MATRASNEWS, JAKARTA – Direktur Jenderal Kependudukan dan Catatan Sipil (Dukcapil) Kementerian Dalam Negeri, Teguh Setyabudi, mengingatkan masyarakat agar tidak sembarangan menggandakan atau memfotokopi e-KTP. Tindakan tersebut dinilai berpotensi melanggar aturan perlindungan data pribadi.
Peringatan ini merujuk pada Undang-Undang Nomor 27 Tahun 2022 tentang Pelindungan Data Pribadi (UU PDP). Pasal 65 UU PDP secara tegas melarang setiap orang menyebarkan data pribadi, termasuk Nomor Induk Kependudukan (NIK) dan data dalam KTP milik orang lain secara melawan hukum.

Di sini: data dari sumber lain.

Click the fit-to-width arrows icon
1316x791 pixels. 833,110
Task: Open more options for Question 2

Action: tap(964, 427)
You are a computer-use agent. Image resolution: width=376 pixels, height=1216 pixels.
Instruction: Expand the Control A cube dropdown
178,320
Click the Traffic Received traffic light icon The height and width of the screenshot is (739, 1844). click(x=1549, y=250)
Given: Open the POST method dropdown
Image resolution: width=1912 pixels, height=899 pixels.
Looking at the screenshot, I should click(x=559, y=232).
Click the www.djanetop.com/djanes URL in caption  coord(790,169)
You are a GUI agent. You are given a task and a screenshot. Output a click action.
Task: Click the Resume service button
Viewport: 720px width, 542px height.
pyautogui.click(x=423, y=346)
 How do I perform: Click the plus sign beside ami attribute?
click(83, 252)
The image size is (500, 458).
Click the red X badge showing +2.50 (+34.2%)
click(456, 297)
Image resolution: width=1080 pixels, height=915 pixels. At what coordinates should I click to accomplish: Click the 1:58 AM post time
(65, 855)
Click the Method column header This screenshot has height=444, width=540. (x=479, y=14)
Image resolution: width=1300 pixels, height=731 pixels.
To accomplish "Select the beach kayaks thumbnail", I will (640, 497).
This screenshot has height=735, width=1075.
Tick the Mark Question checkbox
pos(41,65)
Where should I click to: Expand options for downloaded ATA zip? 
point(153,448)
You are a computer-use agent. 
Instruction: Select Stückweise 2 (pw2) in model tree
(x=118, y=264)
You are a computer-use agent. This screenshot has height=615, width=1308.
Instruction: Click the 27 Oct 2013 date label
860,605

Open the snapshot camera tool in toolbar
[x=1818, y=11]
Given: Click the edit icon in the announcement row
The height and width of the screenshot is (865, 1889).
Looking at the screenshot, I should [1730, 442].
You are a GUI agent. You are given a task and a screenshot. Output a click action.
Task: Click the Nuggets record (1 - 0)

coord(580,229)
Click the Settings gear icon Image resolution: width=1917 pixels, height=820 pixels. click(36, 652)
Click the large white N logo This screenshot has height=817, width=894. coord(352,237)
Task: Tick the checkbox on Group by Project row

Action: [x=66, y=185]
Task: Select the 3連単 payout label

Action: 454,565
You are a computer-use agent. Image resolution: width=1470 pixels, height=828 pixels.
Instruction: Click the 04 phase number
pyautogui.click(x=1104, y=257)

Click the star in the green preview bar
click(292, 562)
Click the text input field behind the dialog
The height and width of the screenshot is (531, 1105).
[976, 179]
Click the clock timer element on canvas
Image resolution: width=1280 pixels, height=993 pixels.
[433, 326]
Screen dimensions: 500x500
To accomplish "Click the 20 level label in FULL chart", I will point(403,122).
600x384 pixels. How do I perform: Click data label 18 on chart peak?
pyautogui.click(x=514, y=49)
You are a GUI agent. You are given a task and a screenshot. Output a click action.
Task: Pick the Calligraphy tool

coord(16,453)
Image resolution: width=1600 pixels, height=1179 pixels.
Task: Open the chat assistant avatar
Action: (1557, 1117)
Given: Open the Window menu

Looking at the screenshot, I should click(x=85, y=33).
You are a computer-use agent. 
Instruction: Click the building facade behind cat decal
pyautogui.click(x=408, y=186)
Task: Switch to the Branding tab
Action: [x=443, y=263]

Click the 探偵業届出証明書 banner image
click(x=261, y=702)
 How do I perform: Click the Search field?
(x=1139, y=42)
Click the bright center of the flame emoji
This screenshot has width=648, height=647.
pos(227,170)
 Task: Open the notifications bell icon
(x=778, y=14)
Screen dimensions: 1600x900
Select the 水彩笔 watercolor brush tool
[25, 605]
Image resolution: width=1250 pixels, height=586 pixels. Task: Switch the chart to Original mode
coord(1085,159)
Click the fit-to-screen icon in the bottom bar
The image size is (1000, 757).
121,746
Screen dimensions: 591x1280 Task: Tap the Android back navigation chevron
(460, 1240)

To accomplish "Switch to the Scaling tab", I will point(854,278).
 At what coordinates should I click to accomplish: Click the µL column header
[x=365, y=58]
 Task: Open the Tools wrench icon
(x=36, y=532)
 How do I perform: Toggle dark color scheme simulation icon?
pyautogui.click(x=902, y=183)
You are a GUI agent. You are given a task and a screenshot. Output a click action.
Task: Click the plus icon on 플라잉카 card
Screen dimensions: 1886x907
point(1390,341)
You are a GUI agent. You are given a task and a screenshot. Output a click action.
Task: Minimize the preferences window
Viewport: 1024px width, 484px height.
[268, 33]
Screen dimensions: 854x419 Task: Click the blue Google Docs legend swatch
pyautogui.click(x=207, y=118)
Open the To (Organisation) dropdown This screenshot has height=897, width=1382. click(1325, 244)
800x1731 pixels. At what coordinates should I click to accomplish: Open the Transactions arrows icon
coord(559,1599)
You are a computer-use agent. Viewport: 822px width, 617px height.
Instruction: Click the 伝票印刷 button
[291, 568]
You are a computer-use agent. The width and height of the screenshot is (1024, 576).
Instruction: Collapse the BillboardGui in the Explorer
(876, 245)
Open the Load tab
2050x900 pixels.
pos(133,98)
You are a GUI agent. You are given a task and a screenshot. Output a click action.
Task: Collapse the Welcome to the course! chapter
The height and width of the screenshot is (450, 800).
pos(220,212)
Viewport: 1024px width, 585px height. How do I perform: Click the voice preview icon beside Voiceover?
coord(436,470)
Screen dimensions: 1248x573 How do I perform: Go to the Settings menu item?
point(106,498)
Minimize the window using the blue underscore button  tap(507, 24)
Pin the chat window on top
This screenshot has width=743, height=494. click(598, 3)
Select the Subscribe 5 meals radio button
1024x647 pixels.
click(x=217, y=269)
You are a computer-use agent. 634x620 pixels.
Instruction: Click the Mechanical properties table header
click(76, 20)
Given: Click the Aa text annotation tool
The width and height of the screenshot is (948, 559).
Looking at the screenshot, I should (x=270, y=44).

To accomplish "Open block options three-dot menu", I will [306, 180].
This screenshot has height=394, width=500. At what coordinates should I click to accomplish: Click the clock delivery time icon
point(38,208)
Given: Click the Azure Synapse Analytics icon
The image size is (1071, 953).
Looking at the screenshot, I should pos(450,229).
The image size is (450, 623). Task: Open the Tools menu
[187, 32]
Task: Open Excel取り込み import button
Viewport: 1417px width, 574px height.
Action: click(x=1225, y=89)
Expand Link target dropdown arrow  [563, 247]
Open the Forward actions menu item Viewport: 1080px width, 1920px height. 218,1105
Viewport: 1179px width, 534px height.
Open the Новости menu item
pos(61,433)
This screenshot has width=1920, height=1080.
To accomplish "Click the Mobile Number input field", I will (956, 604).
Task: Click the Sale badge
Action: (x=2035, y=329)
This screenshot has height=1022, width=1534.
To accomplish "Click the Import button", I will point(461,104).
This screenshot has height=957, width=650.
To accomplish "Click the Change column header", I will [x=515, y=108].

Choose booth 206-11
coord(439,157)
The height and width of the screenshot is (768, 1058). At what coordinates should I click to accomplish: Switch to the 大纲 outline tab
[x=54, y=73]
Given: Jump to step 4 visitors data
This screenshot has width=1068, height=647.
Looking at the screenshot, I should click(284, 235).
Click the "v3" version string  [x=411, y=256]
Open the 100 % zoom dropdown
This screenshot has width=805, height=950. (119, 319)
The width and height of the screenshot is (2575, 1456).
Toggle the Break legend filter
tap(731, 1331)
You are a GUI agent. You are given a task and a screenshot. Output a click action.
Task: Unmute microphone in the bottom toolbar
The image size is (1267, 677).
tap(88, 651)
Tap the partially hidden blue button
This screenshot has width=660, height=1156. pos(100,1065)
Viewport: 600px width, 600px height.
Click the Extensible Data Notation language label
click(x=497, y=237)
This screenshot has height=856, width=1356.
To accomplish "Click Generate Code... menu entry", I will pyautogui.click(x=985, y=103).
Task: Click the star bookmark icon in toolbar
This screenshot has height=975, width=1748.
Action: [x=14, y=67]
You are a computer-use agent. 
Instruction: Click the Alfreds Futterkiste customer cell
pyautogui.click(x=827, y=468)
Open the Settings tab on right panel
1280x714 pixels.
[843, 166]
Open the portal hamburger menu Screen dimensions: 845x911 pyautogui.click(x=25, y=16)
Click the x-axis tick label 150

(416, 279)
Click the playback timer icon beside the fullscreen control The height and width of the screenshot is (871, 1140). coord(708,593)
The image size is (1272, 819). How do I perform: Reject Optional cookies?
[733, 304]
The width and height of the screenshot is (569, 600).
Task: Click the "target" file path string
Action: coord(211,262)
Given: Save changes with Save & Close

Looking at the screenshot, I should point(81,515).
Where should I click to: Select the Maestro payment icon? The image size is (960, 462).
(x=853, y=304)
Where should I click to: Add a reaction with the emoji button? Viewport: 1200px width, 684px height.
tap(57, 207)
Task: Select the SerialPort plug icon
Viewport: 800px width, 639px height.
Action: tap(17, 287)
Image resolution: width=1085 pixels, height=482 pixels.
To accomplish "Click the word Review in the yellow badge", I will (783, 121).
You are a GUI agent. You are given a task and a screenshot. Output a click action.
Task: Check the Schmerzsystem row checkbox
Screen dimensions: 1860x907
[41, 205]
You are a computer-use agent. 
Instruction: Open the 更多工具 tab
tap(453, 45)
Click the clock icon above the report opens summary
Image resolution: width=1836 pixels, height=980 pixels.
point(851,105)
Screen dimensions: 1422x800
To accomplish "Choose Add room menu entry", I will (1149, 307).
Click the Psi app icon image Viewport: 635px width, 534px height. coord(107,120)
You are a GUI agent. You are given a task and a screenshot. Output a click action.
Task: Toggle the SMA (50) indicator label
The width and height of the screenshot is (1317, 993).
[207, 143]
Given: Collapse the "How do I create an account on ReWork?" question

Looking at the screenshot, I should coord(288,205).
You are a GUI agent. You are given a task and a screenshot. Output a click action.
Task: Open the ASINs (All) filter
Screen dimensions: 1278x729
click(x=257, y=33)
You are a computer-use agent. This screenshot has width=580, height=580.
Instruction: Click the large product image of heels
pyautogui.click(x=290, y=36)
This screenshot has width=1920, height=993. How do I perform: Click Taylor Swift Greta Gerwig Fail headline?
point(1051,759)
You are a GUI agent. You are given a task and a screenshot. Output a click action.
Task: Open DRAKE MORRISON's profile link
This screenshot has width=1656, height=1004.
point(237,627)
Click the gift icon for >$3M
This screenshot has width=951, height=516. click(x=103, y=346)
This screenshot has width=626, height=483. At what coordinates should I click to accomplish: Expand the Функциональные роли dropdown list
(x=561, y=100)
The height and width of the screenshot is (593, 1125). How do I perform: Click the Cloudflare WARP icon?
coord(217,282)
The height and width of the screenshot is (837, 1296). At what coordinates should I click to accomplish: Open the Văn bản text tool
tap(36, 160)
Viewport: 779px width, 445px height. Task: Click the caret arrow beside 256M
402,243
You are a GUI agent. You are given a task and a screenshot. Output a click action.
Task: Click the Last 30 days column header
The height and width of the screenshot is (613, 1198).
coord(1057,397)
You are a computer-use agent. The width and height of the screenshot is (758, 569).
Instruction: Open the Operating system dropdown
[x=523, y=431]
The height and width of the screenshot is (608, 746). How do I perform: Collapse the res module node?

Teguh menekankan bahwa e-KTP memuat informasi sensitif yang dilindungi negara. Pelanggaran terhadap ketentuan tersebut dapat berimplikasi pidana.
“Jangan sembarangan memfotokopi atau menggandakan e-KTP milik orang lain tanpa dasar hukum yang jelas. Ini bisa masuk kategori penyalahgunaan data pribadi,” ujar Teguh.
Lebih lanjut, Pasal 67 UU PDP mengatur sanksi pidana bagi pihak yang menyalahgunakan data pribadi. Ancaman hukumannya berupa pidana penjara maksimal lima tahun atau denda paling banyak Rp5 miliar.